Wednesday, December 12, 2012

Twelve Twelve Twelve

At 12:12 on 12/12/12 it was only 12 days until Christmas. I slept through it.

Having missed the moment, I have been meditating all day about what to write on this momentous date, 12/12/12. It should be something really stupendous, tremendous or at least significant. Just about every metaphysical system ever dreamed up has a special place for the number 12. Twelve months in a year, twelve signs in the zodiac, twelve hours on the clock (unless you are military,) twelve peers on a jury, twelve days of Christmas, and did I mention that 12 is a dozen which is a typical number of donuts, certainly a metaphysical alignment if I ever heard one.

If you read the Bible closely, the number 12 comes up more than two dozen times. In Judaism it is the number of completeness. It appears throughout Scripture: twelve tribes, twelve apostles, twelve miles each way for the new Jerusalem. It is not recorded, but I would wager that the Garden was twelve square something. I have no doubt that God in his wisdom has built meaning into everything he has done; it often escapes us, but it is there whether we recognize it or not.

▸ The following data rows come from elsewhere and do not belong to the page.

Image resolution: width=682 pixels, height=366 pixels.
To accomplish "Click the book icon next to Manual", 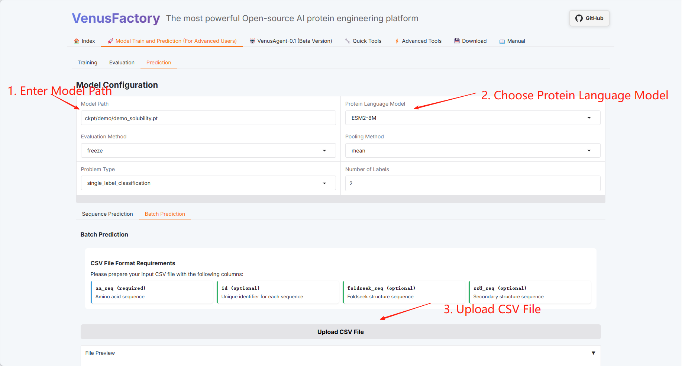I will coord(502,41).
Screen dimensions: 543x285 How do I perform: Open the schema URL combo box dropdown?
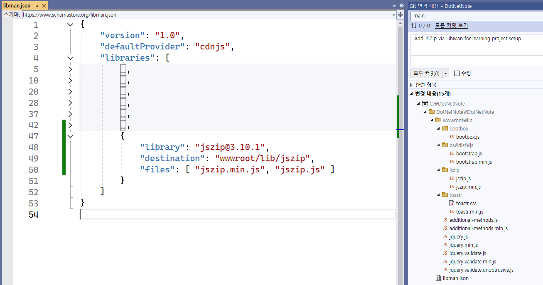coord(393,15)
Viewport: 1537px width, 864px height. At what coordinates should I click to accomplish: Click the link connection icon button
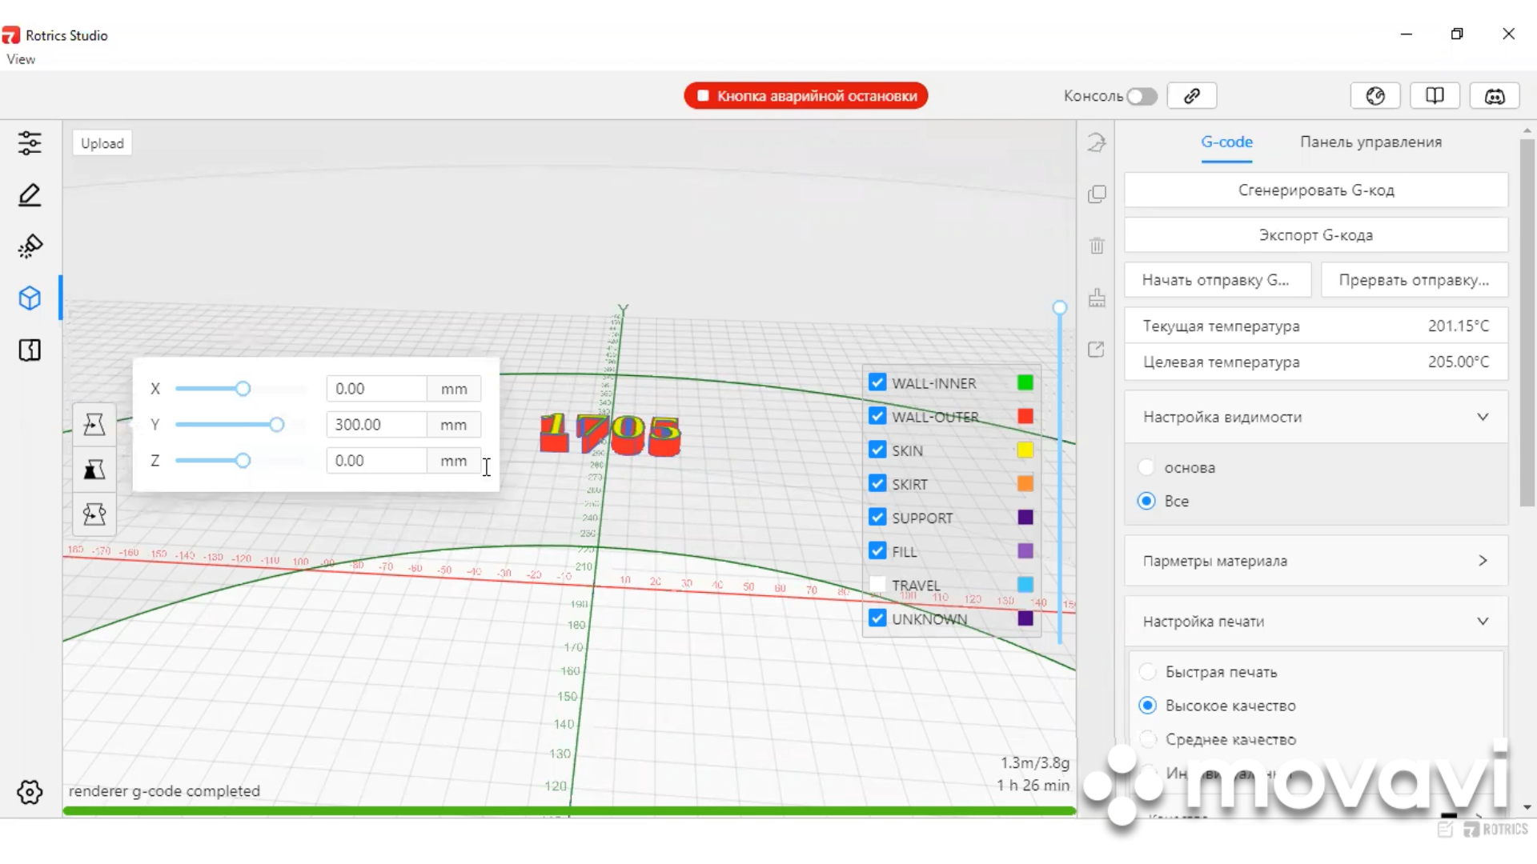pyautogui.click(x=1192, y=96)
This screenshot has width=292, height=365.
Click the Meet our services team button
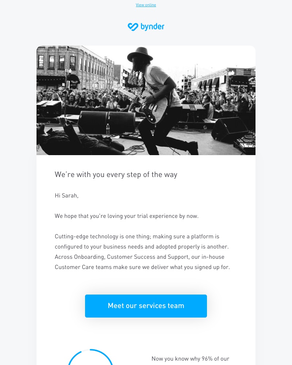pyautogui.click(x=146, y=306)
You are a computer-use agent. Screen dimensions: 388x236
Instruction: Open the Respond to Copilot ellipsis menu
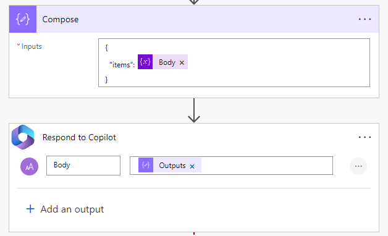(365, 137)
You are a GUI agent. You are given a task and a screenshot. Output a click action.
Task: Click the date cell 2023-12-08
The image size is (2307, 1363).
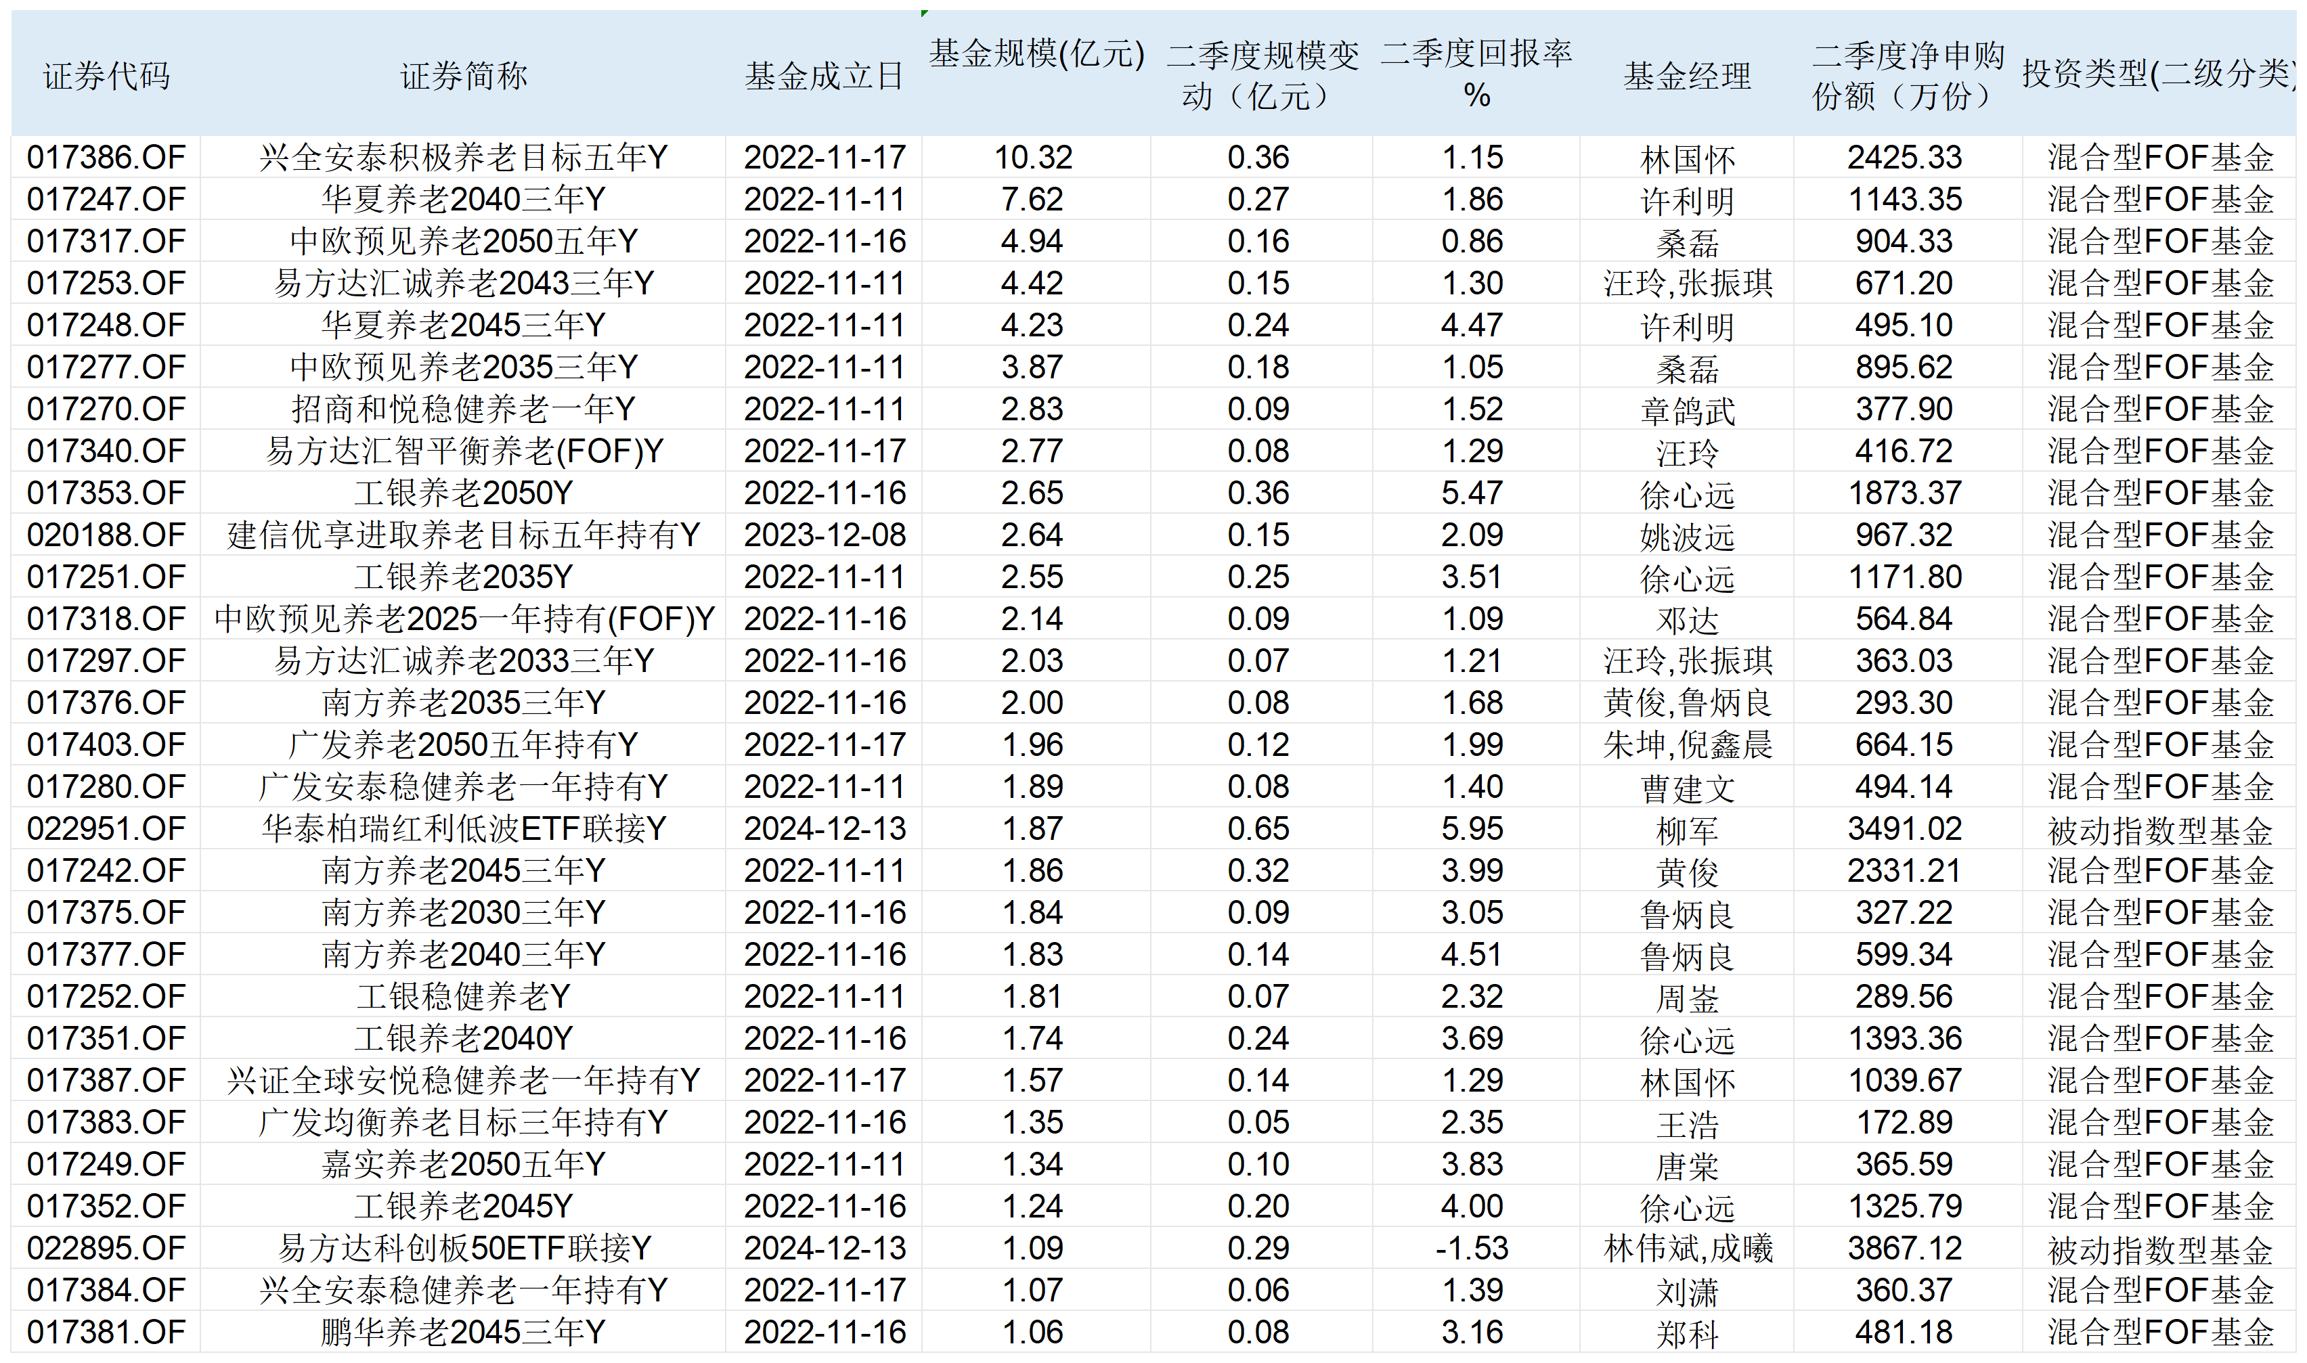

However, it is the height of hubris to think that a date on the Gregorian calendar would necessarily have universal symbolic meaning. The calendar we use today was not adopted until 1582 A.D. (or CE if you prefer.) While it is true that most of the civilized world has adopted this method of tracking time, it is by no means the oldest. There are several calendars far older. The date today on a Mayan calendar might be 8/11/3114. The Chinese would have us believe it is 10/29/4710. The Jewish date is 9/28/5773, measuring (as they believe) to the time of creation.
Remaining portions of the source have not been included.